··· DOCUMENT EXCERPT

Adjusting to Diagnosis

This is a common diagnosis story sent in by a family at our CF Center.

Father holding  babby

It was a Friday evening at approximately 4:45pm. The telephone rang and I headed to my phone in the kitchen. I answered the phone and the caller on the other end of the line identified herself as the receptionist from my 9-day old newborn’s pediatrician’s office. The receptionist said, “The results from your newborn’s screening just arrived and it is presumptive positive for Cystic Fibrosis, can you please hold?” As I stood holding the phone receiver in my hand, I immediately felt numb and confused. Being a new mom and young, I had no idea of what Cystic Fibrosis is (I was barely able to say it in my head), but knew it did not sound good. After what felt like an eternity had passed, the receptionist came back on the line and said, “The doctor would like to see you on Monday to discuss the results and schedule a test to confirm the results.” An appointment was scheduled for Monday and the phone call ended. I stood there for a moment trying to process what was just told to me. I tried to call the office back to see if the doctor was available so I could ask “What is Cystic Fibrosis?” However, being that it was two minutes until five o’clock on a Friday evening, no one would answer the phone. I quickly glimpsed at my newborn, who was peacefully asleep on the couch. I immediately logged onto my computer, went to a search engine and typed Cystic Fibrosis. I could feel my heart pounding as I waited for the webpage to load. I clicked on the first site that popped up and started reading. My eyes were flying over the words and seeing words like, Life-Threatening, median age, skin salty to taste. The last one caught my eye, “skin salty to taste”. I got up and ran through my apartment to my baby. I licked her forehead only to find that it had a light salt taste; I licked my arm as a comparison. I knew right then that the words on my computer screen were true and did not need a medical test to confirm my thoughts. I began to cry which turned into weeping as I went back to my computer and kept reading. Upon my husband returning home, I was crying so uncontrollably that I was barely able to speak. All I could say between sobs was, “She has Cystic Fibrosis.”

······
··· PROVIDED INFORMATION

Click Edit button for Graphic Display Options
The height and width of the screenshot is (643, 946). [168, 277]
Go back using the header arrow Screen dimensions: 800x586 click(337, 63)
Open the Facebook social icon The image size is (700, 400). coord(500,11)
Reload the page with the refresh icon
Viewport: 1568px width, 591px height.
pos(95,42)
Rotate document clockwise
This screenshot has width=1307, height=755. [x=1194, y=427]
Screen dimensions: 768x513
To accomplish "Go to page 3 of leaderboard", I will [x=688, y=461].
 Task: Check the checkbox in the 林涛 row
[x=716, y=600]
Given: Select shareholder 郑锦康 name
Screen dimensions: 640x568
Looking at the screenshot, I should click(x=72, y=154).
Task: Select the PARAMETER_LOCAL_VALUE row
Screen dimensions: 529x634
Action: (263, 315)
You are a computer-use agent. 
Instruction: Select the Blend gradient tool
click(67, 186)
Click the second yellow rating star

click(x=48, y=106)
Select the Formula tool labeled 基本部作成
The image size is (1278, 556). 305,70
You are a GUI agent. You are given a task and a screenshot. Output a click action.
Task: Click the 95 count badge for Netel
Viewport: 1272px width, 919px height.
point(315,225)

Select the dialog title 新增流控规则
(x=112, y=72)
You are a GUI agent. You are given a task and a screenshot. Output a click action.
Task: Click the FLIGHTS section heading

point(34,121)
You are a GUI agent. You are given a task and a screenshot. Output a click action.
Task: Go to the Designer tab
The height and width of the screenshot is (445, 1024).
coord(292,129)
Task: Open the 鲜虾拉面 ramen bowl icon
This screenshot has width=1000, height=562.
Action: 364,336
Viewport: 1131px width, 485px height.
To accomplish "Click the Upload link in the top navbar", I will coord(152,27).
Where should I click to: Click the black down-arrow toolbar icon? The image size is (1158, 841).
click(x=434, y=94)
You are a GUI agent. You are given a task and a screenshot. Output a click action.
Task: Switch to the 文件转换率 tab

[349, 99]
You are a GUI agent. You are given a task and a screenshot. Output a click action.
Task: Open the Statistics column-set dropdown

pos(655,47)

······

- **ACTIVITIES**:
1) In the diagnosis story, how old was the newborn when the pediatrician's office called?
2) List every word or phrase the diagnosis story says the mother saw on the first website she opened about Cystic Fibrosis.

- **RESPONSES BY TASK**:
1) 9 days old

2) Life-Threatening; median age; skin salty to taste